# WRITTEN TASK 1
In the discussion, starting at "As a musician" and ending at "potential musician suits.", write that stretch out again, replacing "lyrics" with "words".
# WRITTEN TASK 2
For each statement, say whether it agrees with the discussion. Answer yes or no, and quote the words that decide it.
(a) One commenter says the song can be played with only a bass guitar.
(b) A commenter states that Fisher wrote and played the part in Don't Dream it's Over.
(c) A commenter who loves the organ solo calls it original.

[TEXT UNDER STUDY — start]

As a musician and songwriter...I would argue that he should get piece, but maybe not 40%. I always thought the great element of that song was the lyrics.
I realize the organ part here is a special case but its subjective and as one of the losing parties said, you could open up lots of potential musician suits.
Did Eric Clapton get royalties from "While My Guitar Gently Weeps" or Billy Preston for "Get Back"?
I'm with Chad though, without the lyrics the song loses a lot.
I had thought that he sued not only for the solo, per se, but for his organ contributions in toto. To me, the organ part is sublime, a work of sheer genius: it is at once elegiac and soaring. And part of its genius is that it sounds fresh on every listen, but even on first hearing, it sounds so familiar; it is reminiscent of Air on a G String, but quite distinct from it.
You can play that song with nothing more than a bass guitar, but take away what Fisher gave them, and you ain't got squat. My view is that 40% is the least he should expect.
I love the organ solo, and yes, it makes the song distinctive. But the solo is repetitive and not original. It is a basic Bach-style chorale, which most music students have to produce during the first year of theory class. Forty percent is over the top (at least that's mediated by being based only on future earnings).
"I wonder if he is getting 40% for this song, how much should he get for Crowded House's Don't Dream it's Over."
That doesn't make much sense. I can understand the arguments that he shouldn't get that much cash on the grounds that he didn't "write" the song, but only added orchestration (itself a distinction I think is rather silly in general, and profoundly misguided in a song like this where the contribution is integral), and I understand (although I disagree with) the argument that Fisher should maybe not get that much extra money, insofar as his contribution was cribbed from Bach and Pachelbel. But Don't Dream it's Over neither sounds anything like A Whiter Shade of Pale, Fisher neither wrote nor played that part (IIRC, it came from producer Mitchell Froom).

[TEXT UNDER STUDY — finish]
[DATA — start]

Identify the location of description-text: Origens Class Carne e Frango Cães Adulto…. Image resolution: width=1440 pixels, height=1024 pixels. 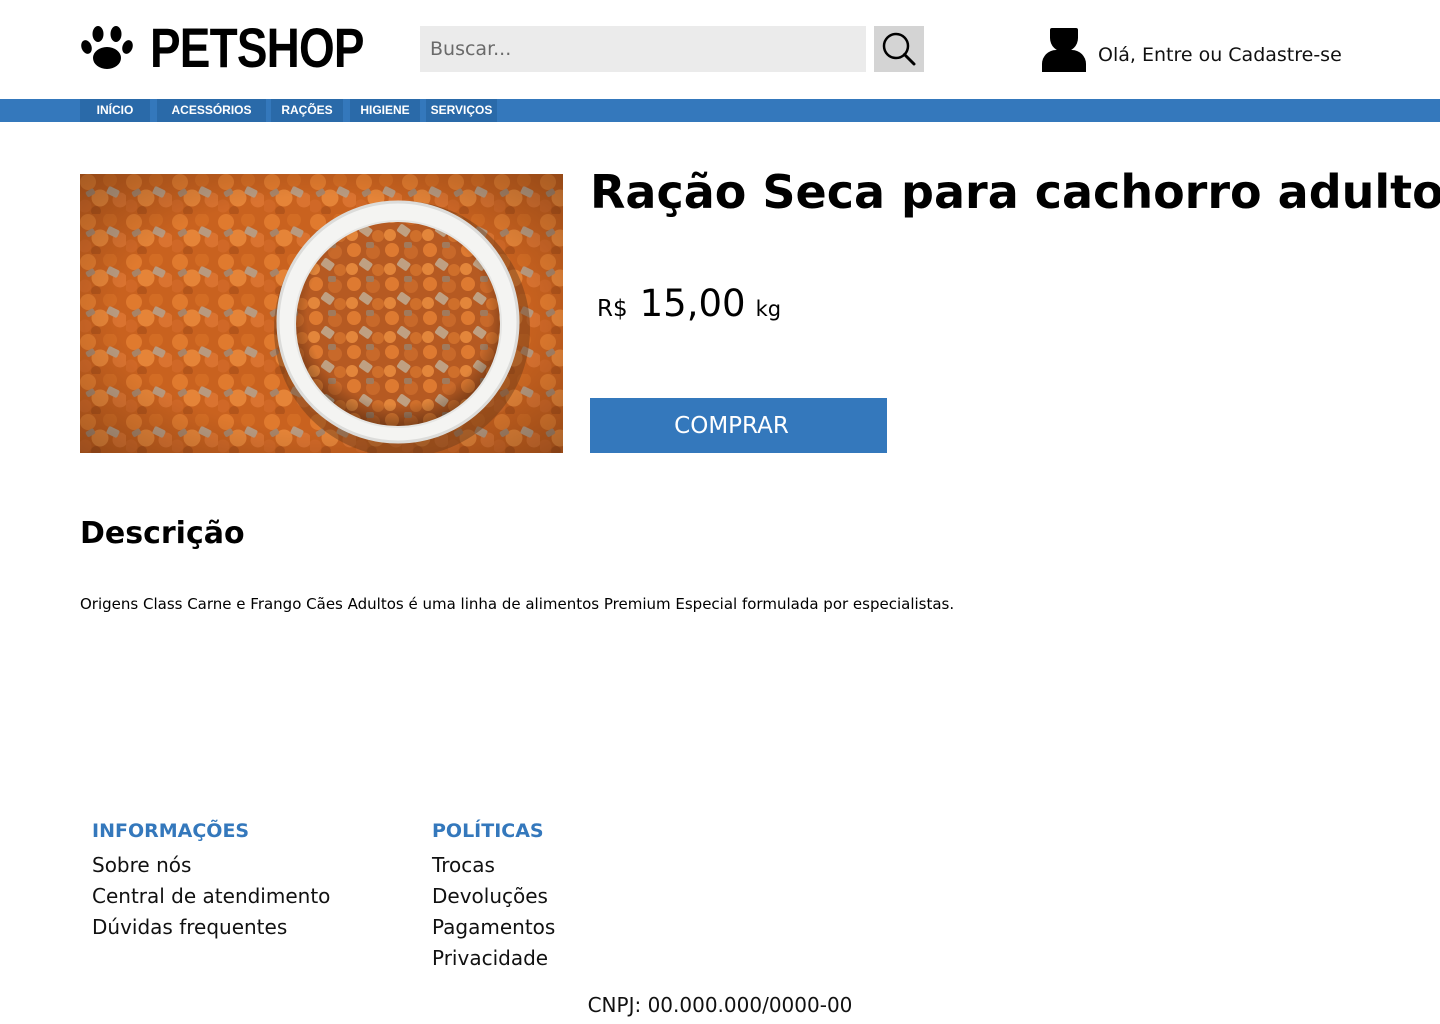
(518, 604).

[DATA — finish]

# ANSWER AREA 1
As a musician and songwriter...I would argue that he should get piece, but maybe not 40%. I always thought the great element of that song was the words.
I realize the organ part here is a special case but its subjective and as one of the losing parties said, you could open up lots of potential musician suits.

# ANSWER AREA 2
(a) Yes: "You can play that song with nothing more than a bass guitar"
(b) No: "Fisher neither wrote nor played that part"
(c) No: "But the solo is repetitive and not original."